Check that the Docker image has been generated:
$ docker image ls
REPOSITORY TAG IMAGE ID CREATED SIZE
volapuk latest e520e5ee3300 4 hours ago 38.8GB
To start the container, run:
$ ./run_volapuk.sh
Within the current work directory in WSL2 Ubuntu, where the above command is run, the subdirectory named workspace will be mounted as /workspace in the container.
🤖💬 A Llama chatbot trained on Tiny Tapeout SKY 25a datasheet
Launch the demo Jupyter notebook TT_finetune_Llama3_2_1B.ipynb by running the below command and opening http://127.0.0.1:8888/lab in a web browser:
$ ./run_jupyter.sh
Step through the cells in the Jupyter notebook which will:
- Download Llama-3.2-1B Instruct model
- Generate synthetic data from Tiny Tapeout SKY 25a shuttle's datasheet
- Fine-tune the instruct model by training it on the synthetic data
- Run inference using the fine-tuned model
- Save the fine-tuned model
The resulting Llama 3.2 1B LLM chatbot will be able to answer questions pertaining to Tiny Tapeout SKY 25a shuttle's datasheet.
Once the synthetic data has been generated fine-tune an LLM model on that data non-interactively using the below command:
$ ./run_unsloth_lora_peft.py
The below tests will load Llama 3.2 1B Instruct model and run inference using respective engines.
$ ./tests/llamacpp_inference.py
$ ./tests/vllm_inference.py
Open a new terminal in WSL2 Ubuntu and run the below command which will connect to the running Docker container and start ollama server in it:
$ workspace/tests/ollama_run_server.sh
In the original terminal where the Docker container's shell is accessible, run the below command to push an LLM model to the ollama server and chat with it:
$ ./tests/ollama_chat.sh
Use /exit to exit the chat and return to the shell prompt.
Run the below command and open http://localhost:5001 in a web browser to chat using the KoboldCpp UI
$ ./tests/koboldcpp_inference.sh
When saving the trained model to GGUF for the first time, Unsloth will clone llama.cpp repo into the current work dir, build it and utilize the resulting llama-quantize binary along with the model conversion python scripts to perform GGUF conversion.

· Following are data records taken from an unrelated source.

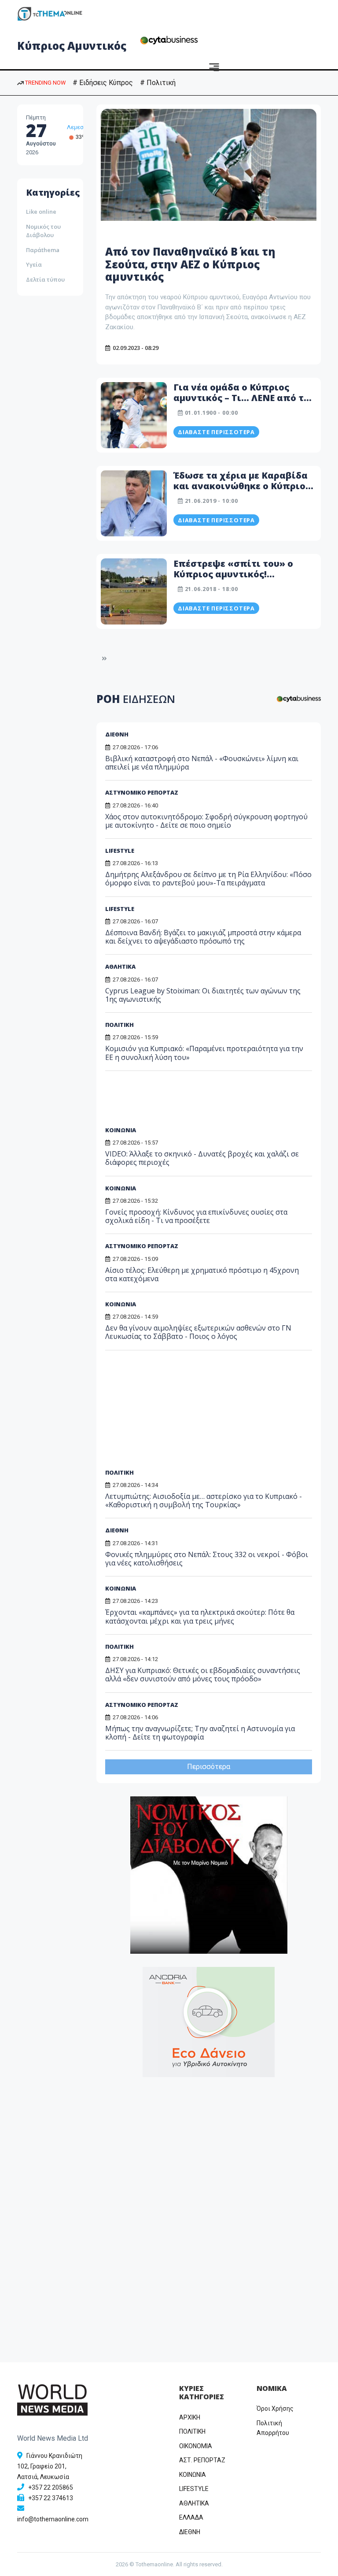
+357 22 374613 (50, 2498)
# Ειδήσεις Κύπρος (103, 82)
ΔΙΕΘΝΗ (117, 734)
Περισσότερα (208, 1766)
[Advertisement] (173, 1102)
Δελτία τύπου (45, 279)
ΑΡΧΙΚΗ (189, 2417)
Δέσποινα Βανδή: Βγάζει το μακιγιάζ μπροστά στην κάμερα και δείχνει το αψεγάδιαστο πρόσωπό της (203, 937)
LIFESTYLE (119, 851)
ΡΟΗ (135, 698)
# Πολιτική (158, 82)
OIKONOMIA (195, 2446)
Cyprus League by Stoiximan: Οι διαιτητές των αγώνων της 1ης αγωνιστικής (203, 995)
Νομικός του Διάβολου (43, 231)
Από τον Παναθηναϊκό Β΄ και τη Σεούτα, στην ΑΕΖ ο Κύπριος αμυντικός (190, 264)
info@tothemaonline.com (52, 2519)
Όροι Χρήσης (275, 2408)
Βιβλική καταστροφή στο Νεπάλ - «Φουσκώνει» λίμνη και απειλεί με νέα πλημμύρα (201, 763)
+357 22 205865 (50, 2487)
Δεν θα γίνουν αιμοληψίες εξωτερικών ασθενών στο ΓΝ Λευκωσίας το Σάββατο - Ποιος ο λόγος (198, 1332)
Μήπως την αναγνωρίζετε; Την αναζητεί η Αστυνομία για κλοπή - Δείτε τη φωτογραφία (200, 1733)
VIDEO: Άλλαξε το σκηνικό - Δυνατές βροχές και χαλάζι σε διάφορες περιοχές (202, 1158)
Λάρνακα (79, 136)
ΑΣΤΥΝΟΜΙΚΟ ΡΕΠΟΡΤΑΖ (141, 792)
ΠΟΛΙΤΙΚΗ (119, 1025)
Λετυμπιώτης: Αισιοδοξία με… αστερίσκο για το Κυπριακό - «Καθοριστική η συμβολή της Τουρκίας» (203, 1500)
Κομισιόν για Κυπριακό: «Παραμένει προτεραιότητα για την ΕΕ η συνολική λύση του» (204, 1053)
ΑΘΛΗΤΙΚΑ (120, 966)
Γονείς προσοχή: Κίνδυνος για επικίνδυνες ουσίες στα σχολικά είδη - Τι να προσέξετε (196, 1216)
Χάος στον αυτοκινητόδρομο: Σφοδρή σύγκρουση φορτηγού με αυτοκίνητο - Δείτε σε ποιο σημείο (206, 821)
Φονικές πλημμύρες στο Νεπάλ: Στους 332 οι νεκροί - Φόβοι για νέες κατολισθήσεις (206, 1559)
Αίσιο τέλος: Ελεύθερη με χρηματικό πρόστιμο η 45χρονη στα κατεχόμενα (202, 1274)
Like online (41, 212)
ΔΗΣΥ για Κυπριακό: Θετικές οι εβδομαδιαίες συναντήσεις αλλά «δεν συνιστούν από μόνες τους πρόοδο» (202, 1674)
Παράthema (42, 250)
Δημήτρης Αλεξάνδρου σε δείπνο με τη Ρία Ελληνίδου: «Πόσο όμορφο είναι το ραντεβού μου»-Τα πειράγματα (208, 879)
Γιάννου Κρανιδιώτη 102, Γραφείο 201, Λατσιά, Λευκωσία (49, 2466)
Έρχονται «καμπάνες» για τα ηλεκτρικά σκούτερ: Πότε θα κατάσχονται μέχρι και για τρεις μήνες (199, 1616)
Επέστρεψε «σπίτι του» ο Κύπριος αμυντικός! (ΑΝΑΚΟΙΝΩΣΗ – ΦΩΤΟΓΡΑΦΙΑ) (233, 579)
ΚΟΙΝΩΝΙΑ (120, 1130)
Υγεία (34, 264)
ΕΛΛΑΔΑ (191, 2517)
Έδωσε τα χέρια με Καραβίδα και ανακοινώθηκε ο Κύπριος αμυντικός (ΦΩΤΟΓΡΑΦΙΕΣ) (241, 485)
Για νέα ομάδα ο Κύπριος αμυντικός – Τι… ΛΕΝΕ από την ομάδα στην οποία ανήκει (244, 397)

If this step errors out or freezes then manually execute the below commands to build the llama-quantize binary:
$ MAX_JOBS=6
$ CUDA_ARCH="86"
$ cd llama.cpp
$ cmake -B build -DGGML_CUDA=ON -DLLAMA_CURL=ON -DBUILD_SHARED_LIBS=ON -DCMAKE_CUDA_ARCHITECTURES=${CUDA_ARCH}
$ LD_LIBRARY_PATH="/usr/local/cuda/compat:$LD_LIBRARY_PATH" cmake --build build --config Release -j ${MAX_JOBS}
$ ln -sf build/bin/llama-quantize llama-quantize
$ cd ..Then rerun the LLM fine-tuning script and GGUF conversion will finish without erroring out.